While The Long Winter captures a year in the life of a brand new town, Prairie School captures another seminal year in rural life in South Dakota as it is the last year before the advent of school busses brings about the mass closing of one-room schools.
A key event in Prairie School is a blizzard that hits during the school day, and readers, especially fans of The Long Winter, can see how far locals have come with emergency preparation in 70 years.
Note: Most of Lois Lenski’s “Regionals“, long out of print, have been released on both paper and Kindle, and are available through Kindle Unlimited. Read more about the series here.
The I Survived series also has a volume depicting this disaster, I Survived the Children’s Blizzard, 1888. The details are fictionalized, but the events are real, and like all of the books in this series, there is an appendix with historical details and a selection of books for further reading.
One of the things I like about the Common Core, the latest stab at a common curriculum in the United States, is an emphasis on nonfiction that has created a market for children’s nonfiction writing, that appeals in particular to reluctant readers, who often don’t get the point of fiction and stories.

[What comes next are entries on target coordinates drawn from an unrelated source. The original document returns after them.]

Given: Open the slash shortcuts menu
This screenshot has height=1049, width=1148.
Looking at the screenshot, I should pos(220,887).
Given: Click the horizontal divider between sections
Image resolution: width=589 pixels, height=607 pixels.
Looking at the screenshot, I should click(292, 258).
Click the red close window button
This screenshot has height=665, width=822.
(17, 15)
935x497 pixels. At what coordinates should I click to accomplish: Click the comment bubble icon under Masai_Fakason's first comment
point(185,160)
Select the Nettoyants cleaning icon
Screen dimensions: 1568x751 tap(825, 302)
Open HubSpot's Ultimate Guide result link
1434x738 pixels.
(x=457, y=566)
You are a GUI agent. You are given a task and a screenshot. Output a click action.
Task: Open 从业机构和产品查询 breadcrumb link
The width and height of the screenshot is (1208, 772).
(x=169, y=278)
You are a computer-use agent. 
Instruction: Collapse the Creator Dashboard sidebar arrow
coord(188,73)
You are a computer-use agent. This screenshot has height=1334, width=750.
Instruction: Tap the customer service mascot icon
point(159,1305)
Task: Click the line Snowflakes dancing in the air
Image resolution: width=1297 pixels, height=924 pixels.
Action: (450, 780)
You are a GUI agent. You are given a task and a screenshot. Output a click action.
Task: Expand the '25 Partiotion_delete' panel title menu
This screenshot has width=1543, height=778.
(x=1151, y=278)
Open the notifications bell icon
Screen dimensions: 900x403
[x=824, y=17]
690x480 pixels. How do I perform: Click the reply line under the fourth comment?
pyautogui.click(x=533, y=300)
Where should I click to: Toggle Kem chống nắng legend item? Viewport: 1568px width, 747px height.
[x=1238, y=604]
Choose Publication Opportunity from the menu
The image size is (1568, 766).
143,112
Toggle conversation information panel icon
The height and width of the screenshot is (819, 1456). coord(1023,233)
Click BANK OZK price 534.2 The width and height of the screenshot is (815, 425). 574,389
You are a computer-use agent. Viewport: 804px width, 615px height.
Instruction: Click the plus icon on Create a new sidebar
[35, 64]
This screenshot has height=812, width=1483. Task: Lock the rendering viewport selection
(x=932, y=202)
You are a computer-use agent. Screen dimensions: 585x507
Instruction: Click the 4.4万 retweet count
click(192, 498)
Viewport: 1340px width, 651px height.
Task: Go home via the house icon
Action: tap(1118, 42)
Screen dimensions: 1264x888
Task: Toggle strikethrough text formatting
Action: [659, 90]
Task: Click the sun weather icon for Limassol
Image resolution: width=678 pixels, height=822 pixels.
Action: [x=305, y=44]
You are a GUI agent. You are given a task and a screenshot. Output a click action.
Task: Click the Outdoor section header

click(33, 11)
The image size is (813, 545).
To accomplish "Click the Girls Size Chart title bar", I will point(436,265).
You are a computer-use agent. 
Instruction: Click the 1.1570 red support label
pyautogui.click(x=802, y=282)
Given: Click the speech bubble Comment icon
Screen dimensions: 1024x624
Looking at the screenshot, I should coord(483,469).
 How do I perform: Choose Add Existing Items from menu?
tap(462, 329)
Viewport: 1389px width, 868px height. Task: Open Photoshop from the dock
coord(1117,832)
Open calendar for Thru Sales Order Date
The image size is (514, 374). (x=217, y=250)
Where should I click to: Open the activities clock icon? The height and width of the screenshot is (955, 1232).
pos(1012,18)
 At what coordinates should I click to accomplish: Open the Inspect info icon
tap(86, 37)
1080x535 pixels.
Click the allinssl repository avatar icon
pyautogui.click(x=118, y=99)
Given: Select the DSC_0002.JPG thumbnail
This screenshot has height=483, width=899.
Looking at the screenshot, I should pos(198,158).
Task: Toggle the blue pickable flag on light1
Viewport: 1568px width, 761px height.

More Books about Teaching in Isolated Schools on the American Plains
Although an early chapter in Little House books, however, give a detailed account of school life on the prairie, with Little Town on the Prairie devoting several chapters to the challenges of teaching these schools, as evidenced by Laura’s teacher and later sister-in-law Eliza Jane Wilder (whose story is detailed in Wilder biographies), and later, by Laura’s first teaching experience, in Mildred Walker’s Winter Wheat is a nuanced and detailed account of what it was like to live and work in similar circumstances, in the 20th century, in Montana.